TEXTO APRESENTADO
########################################

Crônica:
Duas e três
Ferreira Gullar
Levei um susto quando aquela voz soprou em minha nuca:
---
Se tu é bom, mata essa: “Não durmo no Rio porque tenho pressa; duas e três.”
Voltei-me para ver quem falava. Era um
homem quarentão, alto e gorducho, de roupas imundas, rasgadas, e cara
encardida. Uma cara simpática de gângster regenerado.
Ele ria:
--- Mata essa, vamos!
Era de manhã cedo, em junho, e fazia um
frio agradável. Acordara e, sem ter para onde ir, sentei-me naquele banco da
praça Floriano, em frente à Biblioteca Nacional, à espera de que ela abrisse.
Meu velho terno marrom esfiapava nas mangas, o sapato empoeirado, a barba por
fazer. “Esse homem está me tomando por um vagabundo”, pensei comigo. E achei
divertido.
--- Matar o quê?
--- A
charada, meu besta!
O velho se debruçava em cima de mim,
com um riso gozador. Fedia a suor e molambo. Afastei-o um pouco, com o braço e,
meio sem saber o que fizesse, acedi.
--- Como é mesmo a charada?
--- Só repito esta vez, tá bom? “Não durmo
no Rio porque tenho pressa; duas e três”
Sempre
fui um fracasso para matar charadas. Fiz um esforço para penetrar nas palavras,
mas em vão.
---
Digo mais. – esclareceu-me o vagabundo. – Chaves: “Não durmo no Rio” e “Rio”.
Conceito: “pressa” ... Mas você é burro, hei.
Donde diabo viera aquele cara
impertinente, para me obrigar a resolver uma charada àquela hora da manhã? Mas
meu orgulho estava em jogo. Pensava e o pensamento escapulia.
--- Não
consigo decifrar. Não me amola.
--- Então
você perdeu.
--- É,
perdi.
--- Então
paga.
--- Paga o
quê?
--- Duas
pratas, meu Zé. Você perdeu!
Era incrível. Comecei a rir. Ele também
ria e dizia: “Paga, duas pratas.” Dei-lhe uma cédula de dois cruzeiros e fiquei
ali rindo enquanto ele se afastava arrastando seus sapatos furados.
Semanas depois, estava eu no Passeio
Público, quando ele veio com a mesma conversa, como se nunca me tivesse visto.
“Mata essa: não durmo no Rio, porque tenho pressa; duas e três.” Respondi-lhe
em cima da bucha: “Não durmo, velo; no Rio. Cidade: velocidade. “Ele ficou
desapontado. “Você perdeu”, disse-lhe eu. “Paga duas pratas.” Olhou-me sério,
meteu a mão no bolso e estendeu-me duas notas imundas. Fomos tomar juntos um
café na Lapa.
GULLAR, Ferreira. O
melhor da crônica brasileira. 1 Ferreira
Gullar... [ET al.]. – 5ª Ed. – Rio de Janeiro: José Olympio, 2007.

########################################

SOLICITAÇÕES
1: Indique se cada afirmação abaixo está de acordo com a crônica, respondendo sim ou não e citando literalmente as palavras da crônica que decidem a questão. (a) Quem narra estava sentado em um banco da praça Floriano, em frente à Biblioteca Nacional. (b) Quem narra pagou ao homem com uma cédula de cinco cruzeiros. (c) No segundo encontro, os dois foram tomar café juntos.
2: Transcreva sem alterações o trecho da crônica que se inicia com as palavras que contêm "Meu velho terno" e se encerra com "mesmo a charada?".
Baseie-se unicamente na crônica.

DADOS DE ORIGEM
########################################

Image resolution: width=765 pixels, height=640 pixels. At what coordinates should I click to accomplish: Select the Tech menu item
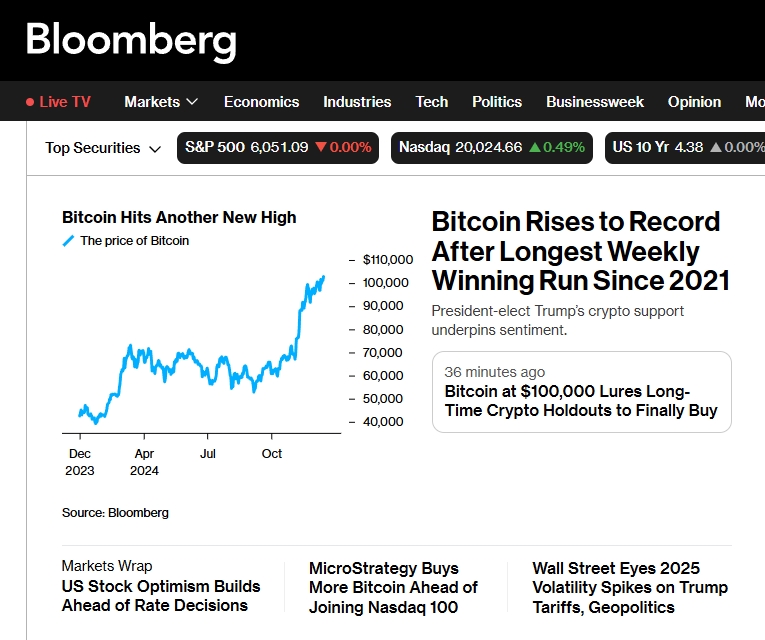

########################################

RESPOSTAS POR TAREFA
1:
(a) Sim: "sentei-me naquele banco da praça Floriano, em frente à Biblioteca Nacional".
(b) Não: "Dei-lhe uma cédula de dois cruzeiros".
(c) Sim: "Fomos tomar juntos um café na Lapa."

2:
Meu velho terno marrom esfiapava nas mangas, o sapato empoeirado, a barba por
fazer. “Esse homem está me tomando por um vagabundo”, pensei comigo. E achei
divertido.
--- Matar o quê?
--- A
charada, meu besta!
O velho se debruçava em cima de mim,
com um riso gozador. Fedia a suor e molambo. Afastei-o um pouco, com o braço e,
meio sem saber o que fizesse, acedi.
--- Como é mesmo a charada?